そこで、このシリーズでは、主に、起業家・投資家など米国Venture Financingに携わる方向けに、米国Venture Financing実務について、主に日本の実務と異なる点を中心にご紹介いたします。
本稿では、まずは、Term sheet、特にValuationとEmployee option poolの考え方に焦点を当てて整理します。
Term sheet・Long formsのフォーマット(NVCA Formの利用)
米国においても、資金調達の交渉はTerm sheetをベースに進められます。Term sheetでは、投資金額などの経済条件、最終契約書(Long forms)で規定される主要な投資条件などが合意されます。
Term sheet自体は数ページと短いものの、ここでの合意内容がその後のLong formsの交渉にも影響するため、この段階で内容を正確に理解することが重要です。
Term sheet やLong forms については、いずれもNVCA(National Venture Capital Association)が公表するフォーマットが一般的に利用されています(注1)。
NVCA からVenture Financingのフォーマットが公表された2004年当時は、そもそもNVCA formを利用するかといった論点もあったようですが、2022年時点では、約85%の米国スタートアップ投資案件で利用されているとの調査もあり(注2)、現在では、ほとんどの米国スタートアップ投資案件でNVCA formが利用されているように実感しています。
Term sheetにおけるValuation合意の重要性
Term sheetで最も重要な項目の一つが、Valuationに関する合意です。ここで合意される内容は、各株主の持株比率に大きく影響する一方で、Stock purchase agreementなどのLong formsでは明記されない点であり、Term sheet段階で認識を擦り合わせておくことが重要になります。
Term sheet では、以下のような記載されることが一般的です。

ここでは、おおむね、次の内容が合意されています。
(1) Series A preferred stock1株あたりの価格は、Fully-diluted pre-money valuationを前提に算出する。
(2) Employee option poolについても、Fully-diluted post money capitalizationを基準として算出される株式数を、Fully-diluted pre-money valuationに含める。
これだけでは少し分かりにくい部分もありますので、以下ではテクニカルな用語を確認しつつ、本項の趣旨を整理します。
Fully-diluted pre-money valuation とは?
前提として、株式の1株あたりの価格は、次の式で算定されます。
Valuation ÷ 発行済株式数
ここで重要になるのが、「発行済株式数」に何を含め、Valuationをどのタイミングを基準に計算するかです。

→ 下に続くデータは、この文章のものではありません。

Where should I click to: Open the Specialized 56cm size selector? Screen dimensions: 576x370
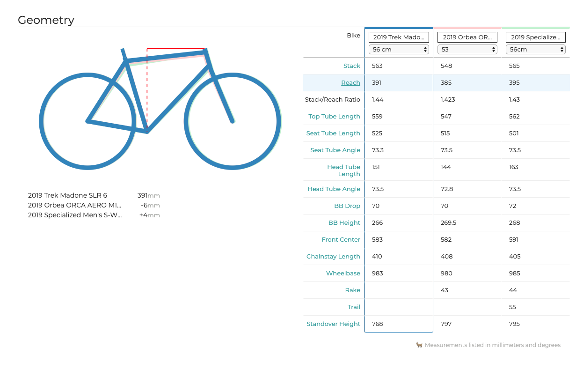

スタートアップでは、株式以外にもSAFE、Convertible note、Warrant、Optionなど、将来株式に転換され得る証券が発行されている場合があります。
Fully-dilutedとは、これらをすべてCommon stockに転換したものとみなし、「発行済株式数」に含めて計算することとなります。
また、Pre-money valuationとは、このValuationの算定の基準時点を当該資金調達での新株の発行前、とすることを意味します。
つまり、上記(1)では、Series A preferred stock1株あたりの価格は、新株発行前の時点を基準とし(=Pre-money valuation)、すべての潜在株式が転換されたものとして算出される発行済株式数を基礎に決定する(=Fully-diluted)、ということを定めています。この考え方は、日本実務でいう「完全希薄化後ベース」に相当します。
Employee option poolとは?
Employee option poolとは、従業員にStock optionなどの報酬を付与するために、あらかじめ確保しておく株式の発行枠のことをいいます。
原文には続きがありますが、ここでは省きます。